Of the external audit reports available, SOC 2 Type 2 is meaningful and useful across many business sectors, and generally is adequate for use by sales and marketing leadership.Data: How Do You Protect It?
Perform due diligence when choosing a vendor that provides sales and marketing tools, or any system used to manage customer data. Don’t hesitate to request a copy of any external audits that have been performed, and ask them to commit to protect data at the level of EU regulations.
Some vendors post SOC 3 audit reports on their websites. This indicates they have undergone some type of SOC audit, and provides a very general summary of the findings. We recommend asking for the more detailed SOC 2 audit report to ensure they can address your concerns and provide adequate data protection.
Expect to sign a Non-Disclosure Agreement to obtain a full copy of the report. This gives you the ability to review the details of the auditor’s criteria, the vendor’s controls, and the auditor’s test results.
If you sell or market to prospects in the EU, it's important to review the security commitments you’ve made to those customers. Ask your vendors to include those requirements in your contract with them. This is especially important in 2018 when the GDPR will go into effect, with heavy fines prescribed for noncompliance.

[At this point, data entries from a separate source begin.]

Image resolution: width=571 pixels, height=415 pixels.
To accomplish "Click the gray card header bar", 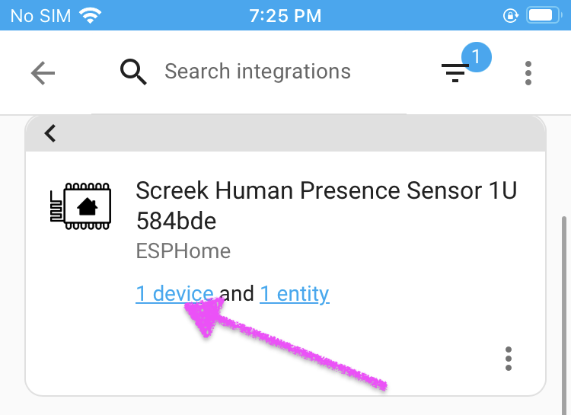I will pyautogui.click(x=286, y=133).
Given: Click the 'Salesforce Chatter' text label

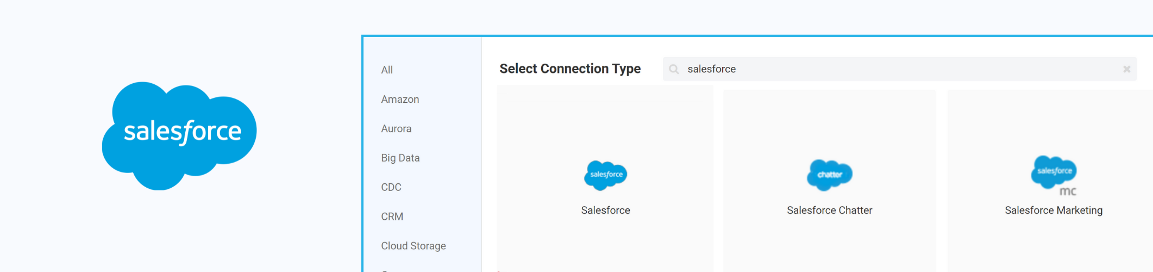Looking at the screenshot, I should click(829, 211).
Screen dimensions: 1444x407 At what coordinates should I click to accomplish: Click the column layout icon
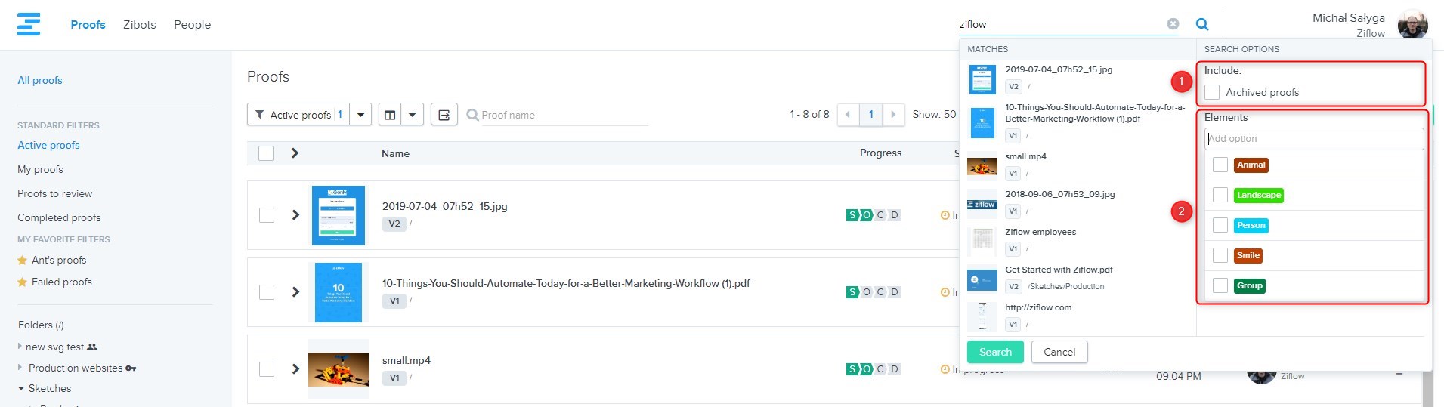(390, 115)
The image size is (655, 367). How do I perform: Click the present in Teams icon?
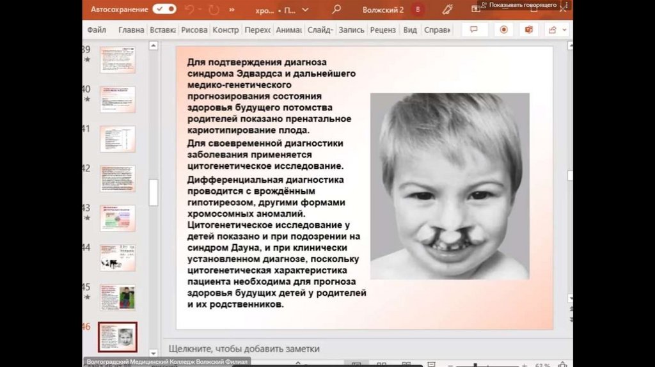click(x=529, y=30)

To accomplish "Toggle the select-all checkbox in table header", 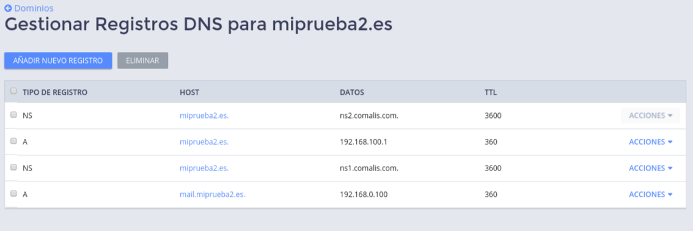I will click(x=13, y=91).
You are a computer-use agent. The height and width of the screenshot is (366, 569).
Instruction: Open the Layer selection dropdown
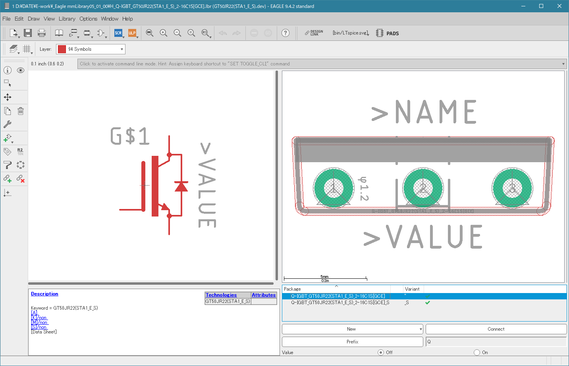(122, 49)
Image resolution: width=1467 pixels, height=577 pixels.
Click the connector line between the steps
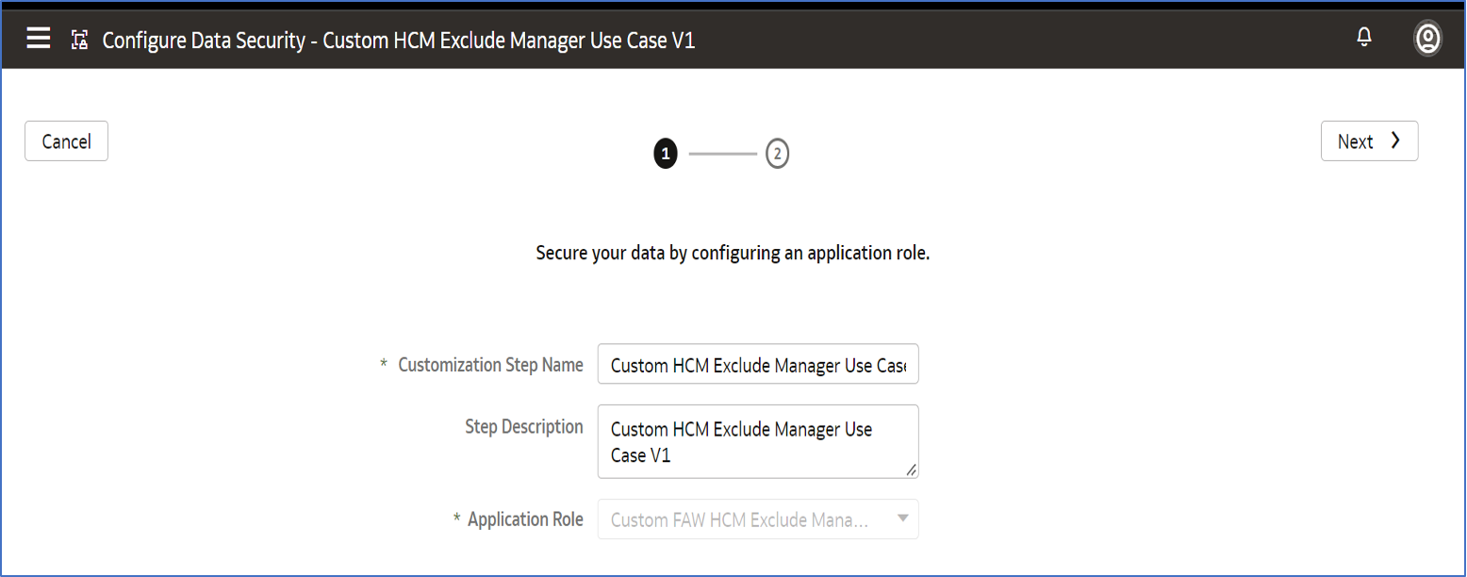[722, 154]
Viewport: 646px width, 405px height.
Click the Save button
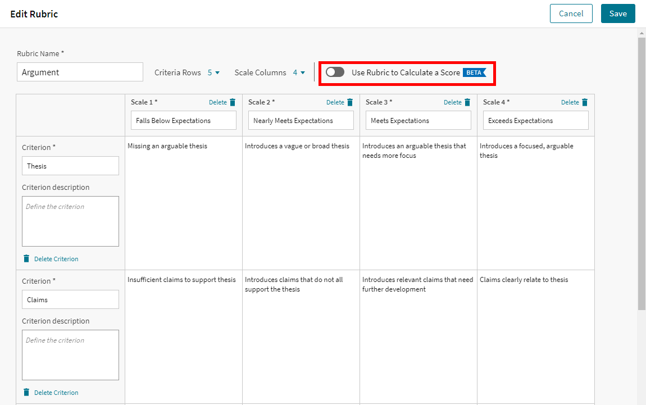point(618,13)
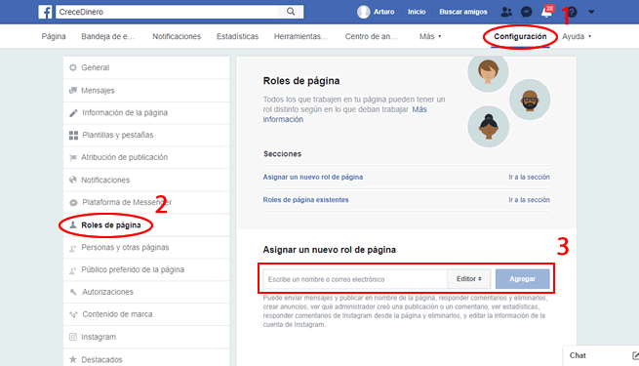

As a solutions provider to sales and marketing organizations, ROI Selling recognizes the impact of a data breach on a business, and the importance and value of an external audit. Our ROI and value selling tools will comply with EU regulations or a subset of those regulations as they apply to our tools. Any other vendor you work with should be willing to provide the same protections.

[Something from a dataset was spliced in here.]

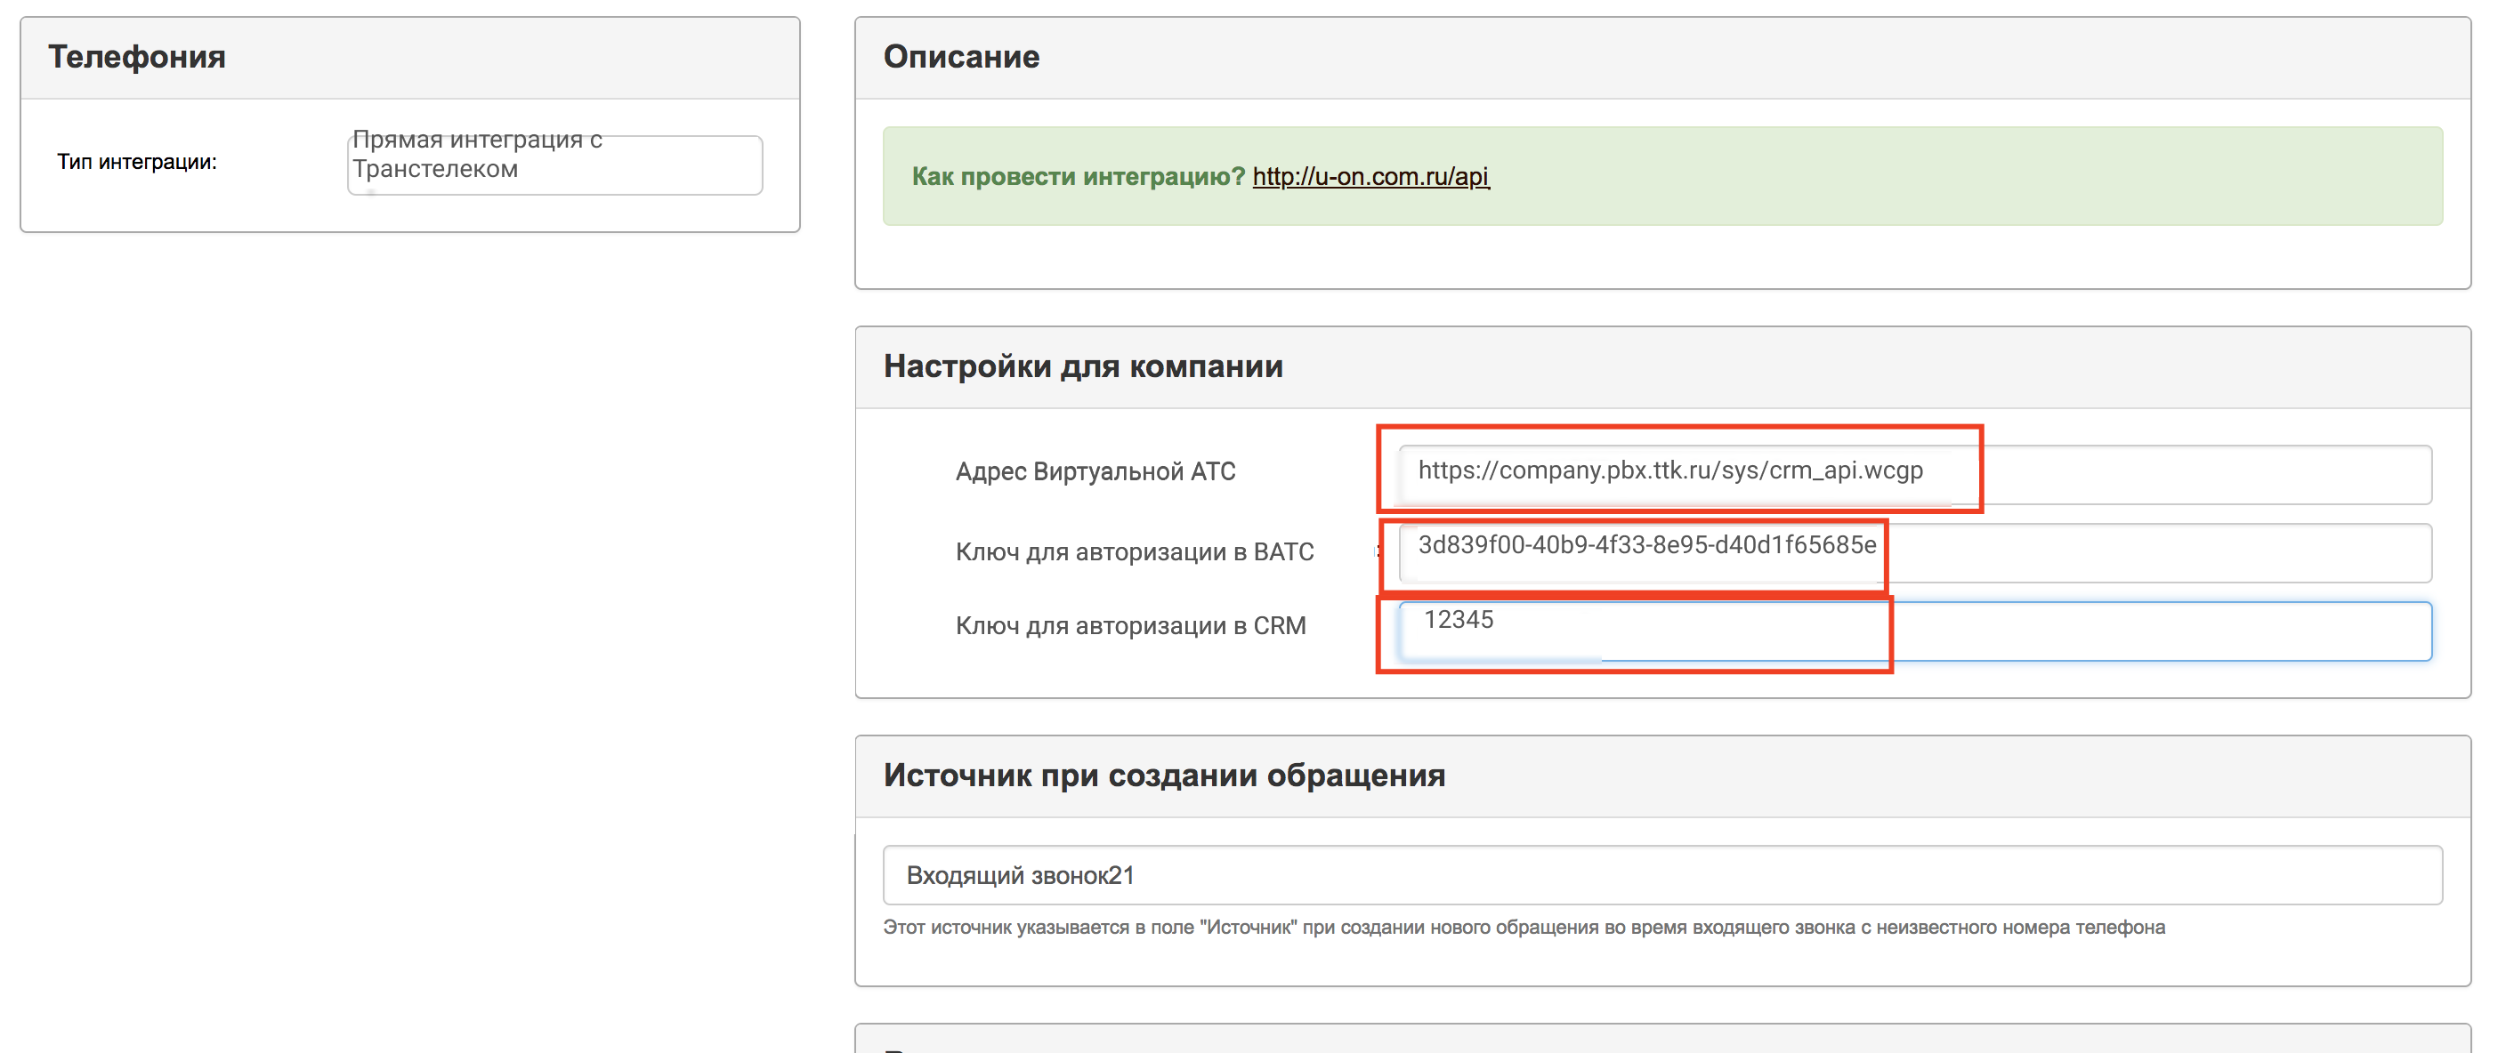
Task: Click the Адрес Виртуальной АТС label
Action: click(1094, 472)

When your sales and marketing technologies include valid controls, your customers can be confident in your efforts to protect their information. It may not be possible to fully prevent a breach, but it is possible to reduce your risk significantly and stay on the right side of the law and regulations. Having external proof of best practices and a sound operating environment distinguishes your organization from your competition, increases customer satisfaction, and can reduce the potential damage from a data breach. An audit is well worth the effort so you don’t become the next public relations casualty.